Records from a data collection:
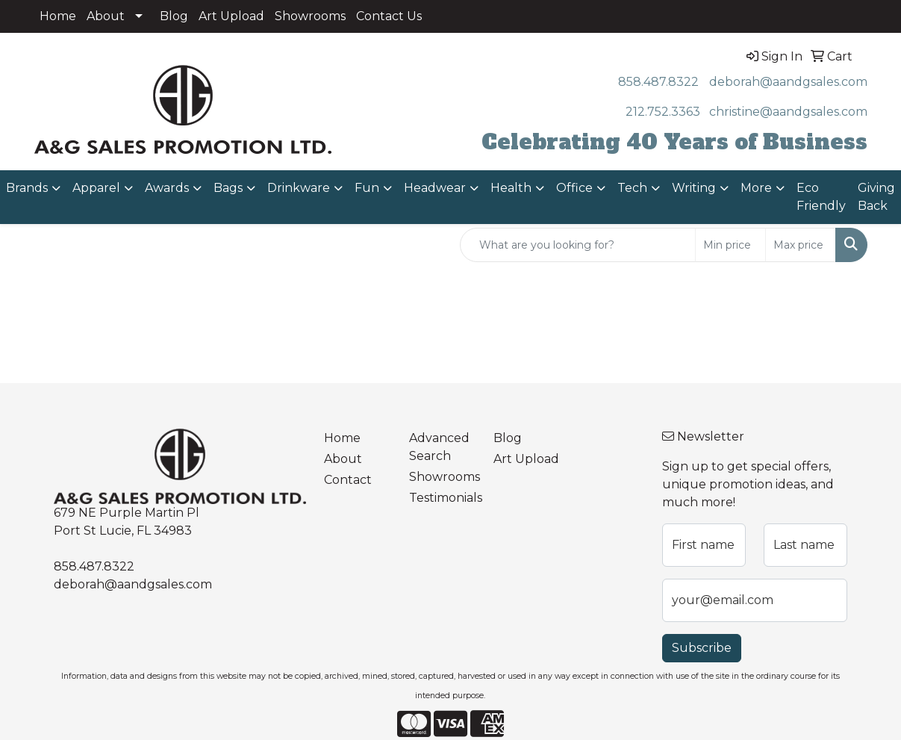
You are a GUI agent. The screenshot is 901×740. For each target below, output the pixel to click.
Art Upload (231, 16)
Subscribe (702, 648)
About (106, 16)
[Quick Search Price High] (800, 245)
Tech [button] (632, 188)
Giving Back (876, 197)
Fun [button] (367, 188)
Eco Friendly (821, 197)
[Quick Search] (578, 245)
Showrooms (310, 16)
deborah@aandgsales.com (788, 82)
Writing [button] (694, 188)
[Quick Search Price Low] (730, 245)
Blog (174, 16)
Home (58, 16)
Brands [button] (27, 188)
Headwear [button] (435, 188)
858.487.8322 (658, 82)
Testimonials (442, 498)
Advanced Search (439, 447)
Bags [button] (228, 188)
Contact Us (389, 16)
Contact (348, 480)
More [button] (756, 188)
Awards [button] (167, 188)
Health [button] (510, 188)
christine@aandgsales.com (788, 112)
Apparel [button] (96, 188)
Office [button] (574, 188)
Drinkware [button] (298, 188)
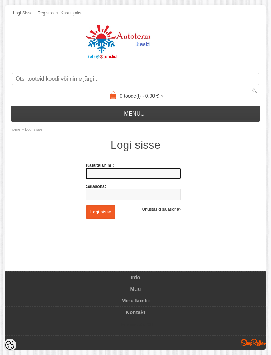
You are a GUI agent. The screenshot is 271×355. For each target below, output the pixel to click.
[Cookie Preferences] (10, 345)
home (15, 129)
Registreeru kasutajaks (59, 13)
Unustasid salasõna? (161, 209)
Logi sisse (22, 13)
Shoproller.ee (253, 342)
* * *
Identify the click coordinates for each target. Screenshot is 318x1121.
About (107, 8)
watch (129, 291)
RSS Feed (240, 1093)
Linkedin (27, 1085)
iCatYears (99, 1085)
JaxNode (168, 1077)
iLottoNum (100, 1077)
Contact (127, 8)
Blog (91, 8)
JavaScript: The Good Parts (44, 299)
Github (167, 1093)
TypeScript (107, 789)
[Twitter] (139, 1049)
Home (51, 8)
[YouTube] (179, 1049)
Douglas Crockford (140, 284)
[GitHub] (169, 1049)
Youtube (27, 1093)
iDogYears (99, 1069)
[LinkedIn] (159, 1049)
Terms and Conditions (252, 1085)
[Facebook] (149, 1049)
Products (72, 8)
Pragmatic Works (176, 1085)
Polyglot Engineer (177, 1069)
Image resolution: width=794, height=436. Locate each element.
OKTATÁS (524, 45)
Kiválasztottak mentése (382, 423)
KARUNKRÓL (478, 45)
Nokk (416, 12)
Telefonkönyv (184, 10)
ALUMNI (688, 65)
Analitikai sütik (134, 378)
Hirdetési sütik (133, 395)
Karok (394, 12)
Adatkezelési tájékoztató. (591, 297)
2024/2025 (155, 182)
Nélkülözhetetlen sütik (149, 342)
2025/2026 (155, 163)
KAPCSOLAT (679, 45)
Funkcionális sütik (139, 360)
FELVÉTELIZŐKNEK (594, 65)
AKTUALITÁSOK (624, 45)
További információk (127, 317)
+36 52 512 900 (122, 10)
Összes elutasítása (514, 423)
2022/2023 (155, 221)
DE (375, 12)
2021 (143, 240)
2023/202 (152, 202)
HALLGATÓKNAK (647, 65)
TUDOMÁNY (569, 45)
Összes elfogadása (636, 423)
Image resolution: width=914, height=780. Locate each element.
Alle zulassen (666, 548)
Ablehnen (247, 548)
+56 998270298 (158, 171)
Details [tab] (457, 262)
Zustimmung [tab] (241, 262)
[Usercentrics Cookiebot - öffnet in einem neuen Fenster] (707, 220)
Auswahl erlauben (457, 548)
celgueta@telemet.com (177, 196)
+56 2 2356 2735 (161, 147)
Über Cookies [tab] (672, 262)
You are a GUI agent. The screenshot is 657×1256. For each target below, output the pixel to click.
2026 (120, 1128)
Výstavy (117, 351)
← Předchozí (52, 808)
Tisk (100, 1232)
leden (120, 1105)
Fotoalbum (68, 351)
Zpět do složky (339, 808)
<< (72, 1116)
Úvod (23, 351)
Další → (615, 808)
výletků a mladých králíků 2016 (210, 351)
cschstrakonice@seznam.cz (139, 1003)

- Exercise details -
Return every line of the records above that contains the word "click", copying each line in full.

- Full output -
You are a GUI agent. The screenshot is 901×740. For each target below, output the pixel to click.
You are a GUI agent. The screenshot is 271×355. For each target below, output the pixel to click.
Identify the click coordinates for each target. Screenshot is 318x1121.
You are a GUI agent. The screenshot is 657×1256. For each target below, output the pixel to click.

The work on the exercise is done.